▶ TASK STATEMENT
Lay out the lines of the listing as a JSON list of strings, one string per line and no blank lines, starting with the first line and going on through the line with "This screenshot has height=1080, width=498.".
Top of PROVIDED ENTRIES
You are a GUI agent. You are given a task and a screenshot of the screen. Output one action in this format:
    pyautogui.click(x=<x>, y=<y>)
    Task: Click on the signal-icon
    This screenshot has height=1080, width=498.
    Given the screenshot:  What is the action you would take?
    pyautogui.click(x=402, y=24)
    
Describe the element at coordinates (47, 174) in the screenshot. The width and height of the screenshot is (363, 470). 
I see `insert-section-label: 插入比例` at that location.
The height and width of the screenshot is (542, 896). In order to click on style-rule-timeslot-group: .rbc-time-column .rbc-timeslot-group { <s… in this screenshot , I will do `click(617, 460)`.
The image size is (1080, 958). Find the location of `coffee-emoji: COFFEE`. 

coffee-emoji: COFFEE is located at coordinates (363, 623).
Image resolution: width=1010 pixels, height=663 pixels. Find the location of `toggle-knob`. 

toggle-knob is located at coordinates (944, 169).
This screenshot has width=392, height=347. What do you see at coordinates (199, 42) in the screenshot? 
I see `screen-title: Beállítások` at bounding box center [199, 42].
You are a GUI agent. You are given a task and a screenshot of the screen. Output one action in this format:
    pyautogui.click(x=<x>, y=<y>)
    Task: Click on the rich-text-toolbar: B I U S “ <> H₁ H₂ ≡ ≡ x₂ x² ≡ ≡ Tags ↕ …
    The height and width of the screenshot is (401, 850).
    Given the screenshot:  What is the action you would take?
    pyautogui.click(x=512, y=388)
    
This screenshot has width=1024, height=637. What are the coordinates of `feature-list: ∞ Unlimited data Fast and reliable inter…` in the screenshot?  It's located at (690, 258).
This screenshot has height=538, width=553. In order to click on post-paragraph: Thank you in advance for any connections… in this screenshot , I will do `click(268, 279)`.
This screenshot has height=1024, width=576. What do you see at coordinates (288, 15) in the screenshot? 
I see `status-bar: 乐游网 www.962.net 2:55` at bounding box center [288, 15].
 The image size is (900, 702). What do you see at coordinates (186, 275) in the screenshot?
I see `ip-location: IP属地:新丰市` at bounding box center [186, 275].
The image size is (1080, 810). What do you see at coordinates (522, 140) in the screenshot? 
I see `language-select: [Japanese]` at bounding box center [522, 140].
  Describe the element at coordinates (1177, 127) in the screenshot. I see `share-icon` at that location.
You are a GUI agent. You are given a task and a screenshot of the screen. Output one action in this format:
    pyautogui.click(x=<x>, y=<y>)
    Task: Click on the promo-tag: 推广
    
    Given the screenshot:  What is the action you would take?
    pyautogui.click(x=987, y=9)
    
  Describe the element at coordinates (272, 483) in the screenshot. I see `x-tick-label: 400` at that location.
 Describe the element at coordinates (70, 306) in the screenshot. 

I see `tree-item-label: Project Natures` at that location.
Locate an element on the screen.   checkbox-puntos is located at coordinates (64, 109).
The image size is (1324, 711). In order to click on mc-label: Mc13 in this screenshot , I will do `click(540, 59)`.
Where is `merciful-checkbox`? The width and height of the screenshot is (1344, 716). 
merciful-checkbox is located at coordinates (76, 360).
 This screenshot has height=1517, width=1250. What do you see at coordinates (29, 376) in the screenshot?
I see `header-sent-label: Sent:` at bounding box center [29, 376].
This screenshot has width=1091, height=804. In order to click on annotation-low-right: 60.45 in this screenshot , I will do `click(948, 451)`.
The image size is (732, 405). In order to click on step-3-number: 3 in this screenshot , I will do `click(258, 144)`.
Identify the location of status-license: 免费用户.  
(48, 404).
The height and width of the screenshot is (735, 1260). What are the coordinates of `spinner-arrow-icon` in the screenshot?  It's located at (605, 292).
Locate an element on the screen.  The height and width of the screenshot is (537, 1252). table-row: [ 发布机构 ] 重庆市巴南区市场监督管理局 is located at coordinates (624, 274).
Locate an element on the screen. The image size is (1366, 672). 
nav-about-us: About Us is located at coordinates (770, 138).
Bottom of PROVIDED ENTRIES
▶ ANSWER AREA
[
  "You are a GUI agent. You are given a task and a screenshot of the screen. Output one action in this format:",
  "    pyautogui.click(x=<x>, y=<y>)",
  "    Task: Click on the signal-icon",
  "    This screenshot has height=1080, width=498."
]